Rocco Palmo, as well as other writers, have reported on the death of Dom Francis Kline, abbot of Mepkin Abbey in South Carolina. Dom Kline, a Trappist, will be buried tomorrow. Rocco also linked to an article in the State that contained an excerpt from Dom Kline’s book, Lovers of the Place: Monasticism Let Loose in the Church. Here is the excerpt:
In the monastery where I now live, many people who come to make retreats ask: ‘How can I share more deeply in your life without actually living here? Are a couple of retreats a year enough?’ I have developed answers to these questions in numerous interviews with people whose grace I cannot deny.
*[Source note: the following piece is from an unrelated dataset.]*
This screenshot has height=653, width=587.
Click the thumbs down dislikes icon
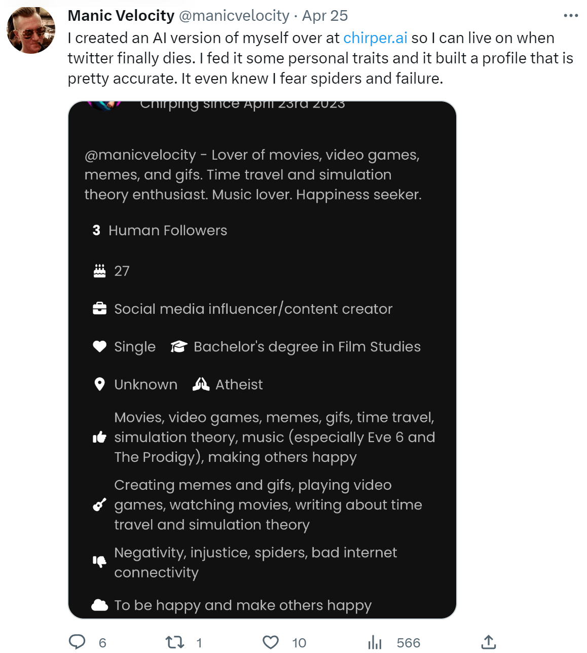[x=100, y=561]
The Holy Spirit speaks through them and I can no longer avoid certain affirmative answers about the sharing of the monastic charism, certainly by the baptized, and even by the married.
Then there is my beloved community of Mepkin, whose distinctive style of hospitality has shown me how involved retreatants can become with a community without affecting adversely its grace and prayer. Mepkin, not without purpose in the Spirit’s plans, I’m sure, is located in the Diocese of Charleston, whose bishop, David B Thompson, convoked a most extraordinary synod in 1990. It concluded in 1995, but only after including me and some of the community in the most challenging debates I have ever known.
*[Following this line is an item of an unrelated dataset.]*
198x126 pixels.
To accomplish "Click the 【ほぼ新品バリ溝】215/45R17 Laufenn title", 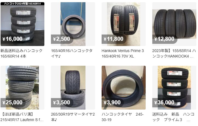I will click(x=22, y=117).

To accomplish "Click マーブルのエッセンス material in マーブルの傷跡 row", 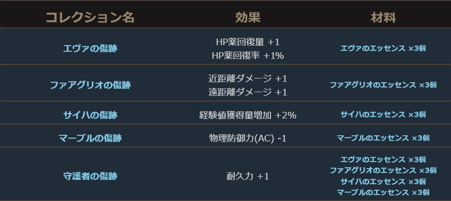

For it was a question not of preaching monasticism, but of struggling with difficult contemporary Church problems and searching the monastic tradition for answers, as well as the wider and more recent tradition. As I came to appreciate the superabundant grace bestowed on the baptized during the synod, I saw the vision which must have inspired the writers of Lumen gentium and Gaudium et spes, a cloud of witnesses summoned from every walk of life in a universal call to holiness.
In the crucible of hard work done reluctantly apart from monastery concerns for the sake of the Church, I feel that the Spirit has offered to me something new for my own monastic life, which has always been refreshing and new for me.